KUTIPAN DOKUMEN:
━━━━━━━━

Beberapa hari lalu ketika membuka Instagram story milik teman-teman satu kampus dulu, saya melihat Instagram story yang serupa dari beberapa orang. Instagram story itu berbunyi UGM Darurat Kekerasan Seksual. Bunyikan tanda bahaya. Tunjukan dukungan. Di bawahnya, tertulis di mana dan kapan gerakan memukul kentongan dilaksanakan. Memukul kentongan sendiri dijadikan simbol dukungan dari mahasiswa supaya kasus pelecehan seksual yang terjadi segera menemukan titik cerah.
Gerakan ini berawal dari sebuah artikel yang dipublikasikan oleh Balairung Press yang berjudul Nalar Pincang UGM atas Kasus Perkosaan pada 5 November 2018 lalu. Tulisan tersebut viral karena mengungkap pengakuan salah seorang mahasiswi Fisipol UGM yang pernah mengalami pelecehan seksual oleh rekan KKN-nya berinisial HS. Perempuan yang disebut Agni (nama samaran) tersebut menjelaskan kronologinya dan bagaimana kejadian yang membuatnya trauma itu terjadi. Yang membuat berita ini dibahas di berbagai media adalah sikap pihak kampus yang terkesan lambat dalam menyikapi kasus ini. Nggak hanya itu, nggak sedikit yang cenderung menyalahkan Agni atas kejadian yang ia alami.
Artikel tersebut sempat sulit diakses karena begitu banyak orang yang ingin membaca dan penasaran dengan proses yang ditempuh Agni selama ini. Isu tersebut juga mendapat perhatian dari sejumlah netizen yang mencurahkan perhatiannya dalam beberapa akun sosial. Dalam akun Instagram plush.yogyakarta misalnya, beberapa pengikut menulis pemikirannya terkait isu tersebut. “Cabut status mahasiswa-nya, yang terlanjur rusak moralnya tidak ada harapan untuk jadi bagian memperbaiki masa depan bangsa ini, makin hancur negara ini kalo kelak dipimpin oleh mahasiswa2 macam HS #kitaagni” tulis akun @auliyababystore. “Dukung aksi #kitaagni mbak agni saudara kita sesama perempuan sedang berani menuntut keadilan atas pelecehan seksual yg dia terima selama KKN”, tulis akun @rranasarip.
Baik mereka yang satu almamater maupun bukan juga mengungkapkan kepedulian dan dukungannya terhadap kasus tersebut dengan menyematkan tagar #KitaAgni dan mengingat bahwa kejadian ini bisa terjadi pada siapa saja.

━━━━━━━━

CUPLIKAN DATA:
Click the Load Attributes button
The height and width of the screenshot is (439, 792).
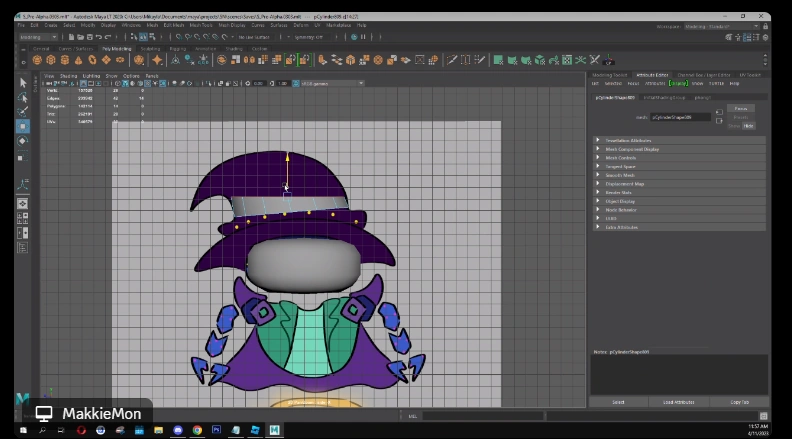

━━━━━━━━

PERTANYAAN:
- a) Menurut teks tentang kasus Agni, apa judul artikel Balairung Press yang menjadi awal gerakan memukul kentongan?
- b) Ulangi kata demi kata bagian teks tentang kasus Agni mulai dari "Baik mereka yang" hingga dan termasuk "pada siapa saja.".
- c) Teruskan teks tentang kasus Agni dari kalimat terakhirnya.

JAWABAN BERNOMOR:
- a) Nalar Pincang UGM atas Kasus Perkosaan

- b)
Baik mereka yang satu almamater maupun bukan juga mengungkapkan kepedulian dan dukungannya terhadap kasus tersebut dengan menyematkan tagar #KitaAgni dan mengingat bahwa kejadian ini bisa terjadi pada siapa saja.

- c)
Pelecehan seksual yang dilakukan di lingkungan kampus atau melibatkan orang-orang dari kampus memang menjadi permasalahan yang terjadi hampir di seluruh instansi pendidikan, nggak terkecuali di luar negeri. Melansir dari situs American Psychological Association, ada dua hal yang bisa dilakukan penyintas ketika dirinya mengalami pelecehan seksual. Pertama, mencari dukungan dari pihak kampus. Beberapa universitas menyediakan portal khusus yang berisi hak-hak mahasiswa, salah satunya yaitu portal untuk mereka yang mengalami pelecehan seksual. Selain itu, mencari dukungan lewat organisasi atau kelompok mahasiswa juga disarankan. “Pelaku cenderung menjauhkan penyintas dari orang lain, sehingga menjalin hubungan dengan kelompok mahasiswa bisa merendahkan tingkat risiko,” ujar James Quick, profesor asal University of Texas yang meneliti tentang pecelehan seksual.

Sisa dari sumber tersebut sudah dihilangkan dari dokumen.